LA Times columnist Matt Welch reflects today (Sunday) on John McCain and his underlying political philosophy. Having read the man’s four books (so none of the rest of us have to — something I think both Rush Limbaugh and James Wollcott have alternately said), Welch writes:
Liberals and conservatives alike fail to truly reflect his views, McCain writes, because “neither emphasizes the obligations of a free people to the nation.” His main governmental inspiration is Teddy Roosevelt, the “Eastern swell who became a man of the people,” whose great accomplishment was “to summon the American people to greatness.” In Roosevelt’s code, McCain writes approvingly, it was “absolutely required that every loyal citizen take risks for the country’s sake.” This is an essentially militaristic view of citizenship, one that explains many of McCain’s departures from partisan orthodoxy. Unlike traditional Republicans, he will gladly butt into the affairs of private industry if he perceives them to be undermining Americans’ faith in government; unlike Democrats, he thinks the executive branch generally needs more power, not less.
Yes, I think many of us sensed this from McCain, his attraction to presidential power. And his desire to boost “national greatness,” which can be built on nothing but slave labor and sculls. For McCain, the state, and not the individual human being, comes first. Human communities (and nations) are not willeed into being by free and autonomous human souls working together, but in fact the community exists outside and separate from those individuals and it is the community (or nation) that wills the individual into existence. The individual, then, owes all to the greater community, and simply has no choice in the matter.
It is in moments like this I am reminded of what Murray Rothbard said in Man, Economy and State: Only individuals have ends, and can act to attain them. There are no such things as ends or actions by “groups,” “collectives,” or “States,” which do not take place as actions by various specific individuals. “Societies” or “groups” have no independent existence aside from the actions of their individual members.

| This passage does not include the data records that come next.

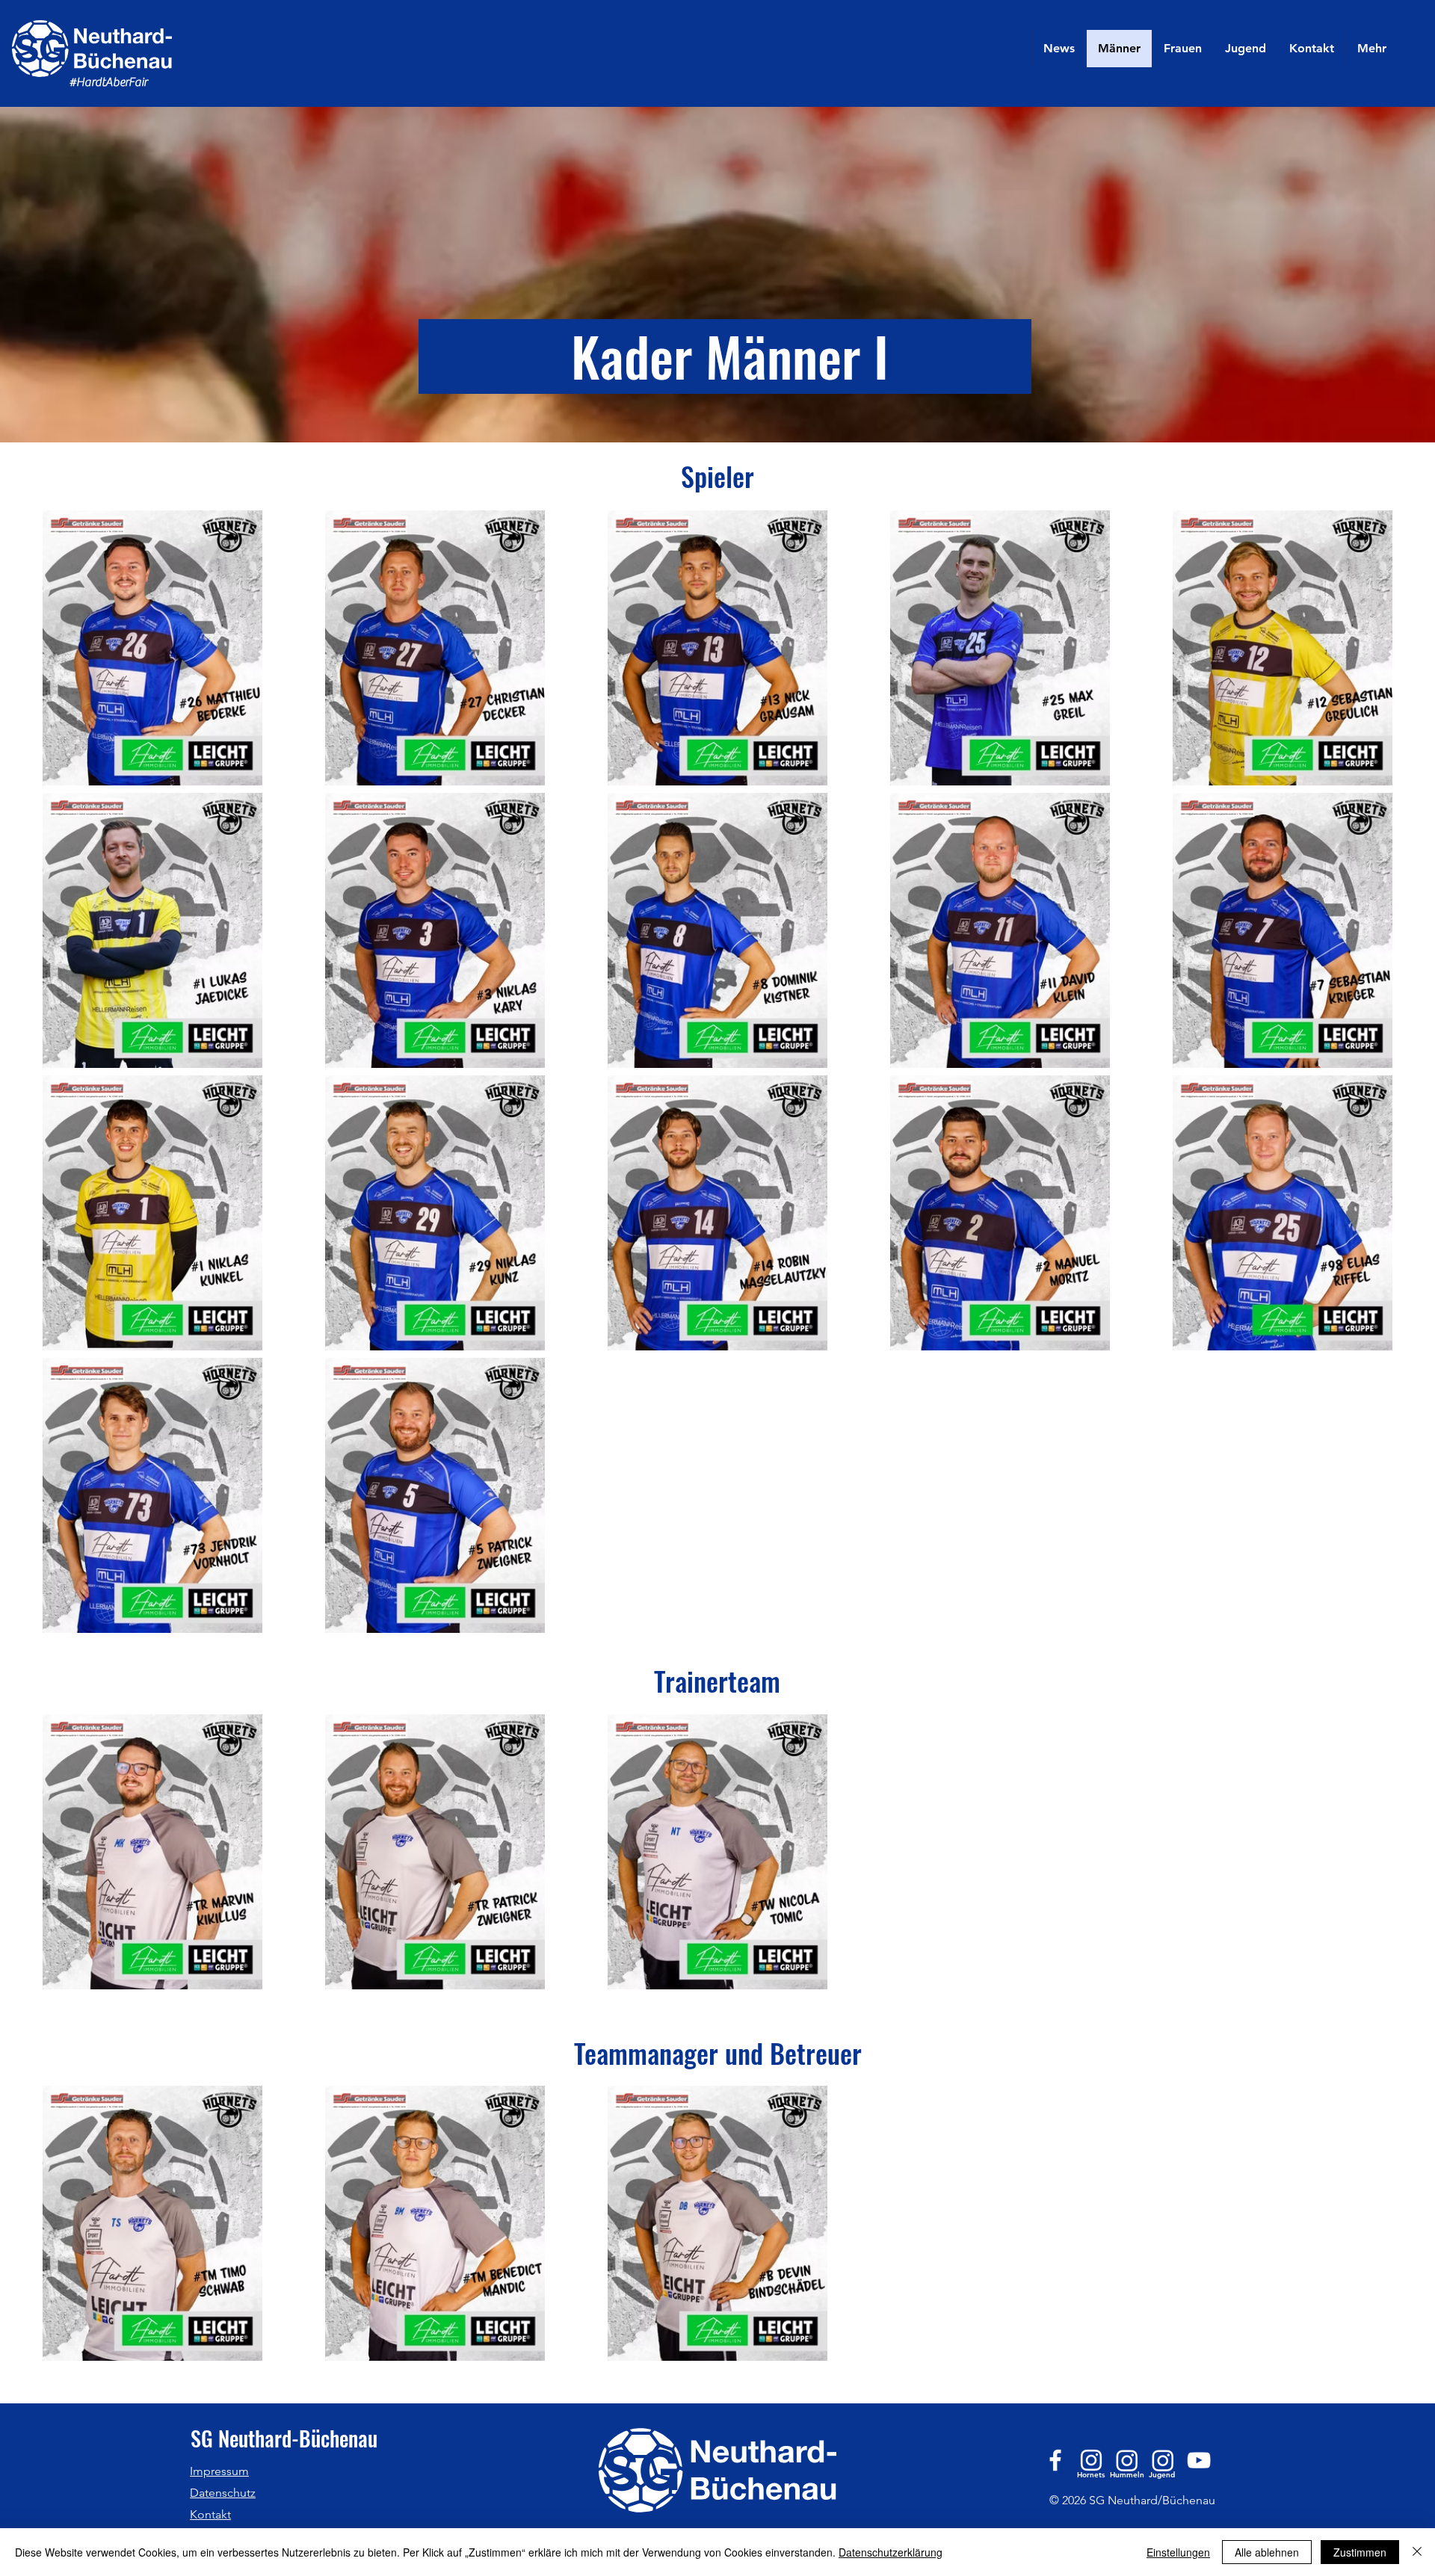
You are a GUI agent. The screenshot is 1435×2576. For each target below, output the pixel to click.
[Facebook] (1055, 2460)
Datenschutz (223, 2493)
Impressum (219, 2471)
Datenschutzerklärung (890, 2552)
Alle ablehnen (1267, 2552)
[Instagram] (1091, 2460)
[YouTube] (1199, 2460)
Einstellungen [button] (1178, 2552)
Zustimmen (1359, 2552)
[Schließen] (1417, 2552)
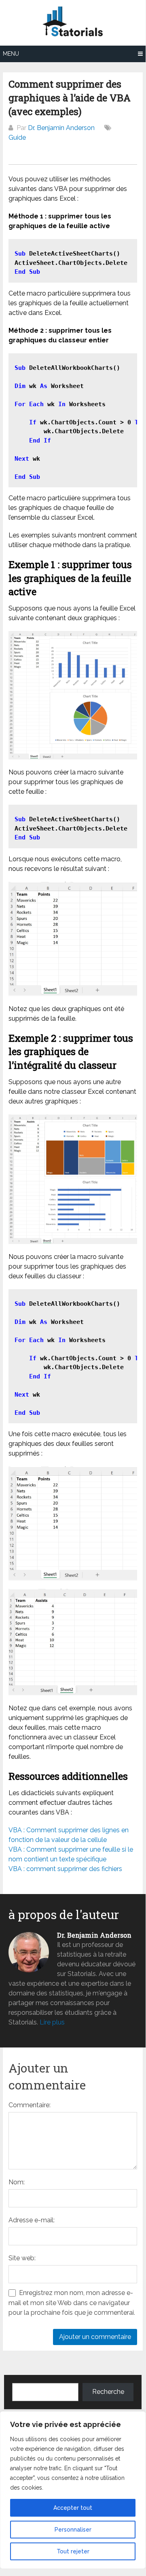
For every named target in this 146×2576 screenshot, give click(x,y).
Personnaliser (73, 2529)
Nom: (16, 2182)
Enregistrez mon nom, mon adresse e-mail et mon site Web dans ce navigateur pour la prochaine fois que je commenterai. (71, 2302)
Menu (11, 53)
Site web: (22, 2258)
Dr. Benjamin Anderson (61, 128)
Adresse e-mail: (31, 2220)
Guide (17, 137)
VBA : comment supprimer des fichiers (65, 1869)
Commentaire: (29, 2105)
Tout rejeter (73, 2551)
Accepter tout (72, 2508)
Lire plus (52, 2022)
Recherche (108, 2392)
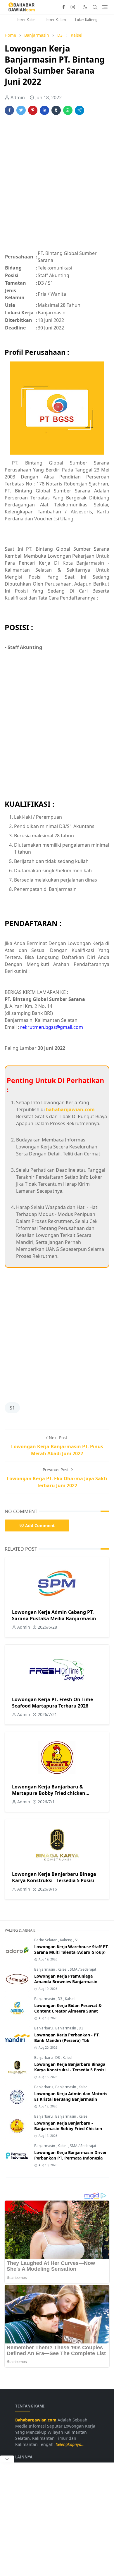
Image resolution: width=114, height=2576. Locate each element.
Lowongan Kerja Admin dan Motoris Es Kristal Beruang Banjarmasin (70, 2096)
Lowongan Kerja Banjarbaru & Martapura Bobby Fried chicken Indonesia (48, 1793)
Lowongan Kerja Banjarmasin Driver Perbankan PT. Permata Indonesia (70, 2155)
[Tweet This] (21, 110)
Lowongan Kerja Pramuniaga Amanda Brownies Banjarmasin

Oh, but let’s let Welch continue his essay on John McCain, aspiring tyrant, totalitarian, and theologian of state worship:
“Our greatness,” he wrote in “Worth the Fighting For,” “depends upon our patriotism, and our patriotism is hardly encouraged when we cannot take pride in the highest public institutions.” So, because steroids might be damaging the faith of young baseball fans, drug testing becomes a “transcendent issue,” requiring threats of federal intervention unless pro sports leagues shape up. Hollywood’s voluntary movie-rating system? A “smoke screen to provide cover for immoral and unconscionable business practices.” Ultimate Fighting on Indian reservations? “Barbaric” and worthy of government pressure on cable TV companies. Negative political ads by citizen groups? They “do little to further beneficial debate and healthy political dialogue” and so must be banned for 60 days before an election if they mention a candidate by name.
If his issues line up with yours, and if you’re not overly concerned by an activist federal government, McCain can be a great and sympathetic ally. But chances are he will eventually see a grave national threat in what you consider harmless, or he’ll prescribe a remedy that you consider unconscionable.
And then there’s Welch’s conclusion:
One of the many charming confessions in “Worth the Fighting For” is McCain’s complaint that the man he replaced in the Senate — Republican icon Barry Goldwater — was “never as affectionate as I would have liked.” Small wonder.
Goldwater, a man who seemed to emanate from Arizona’s dust, was the paragon of limited government, believing to his core that the feds shouldn’t tell you how to run a business or whom you can sleep with. McCain, on the other hand, is a third-generation D.C. insider who carpetbagged his way into office, believing to his core that “national pride will not survive the people’s contempt for government.”
God, I hope not. National pride is simply not worth the price in tears, theft, suffering and death.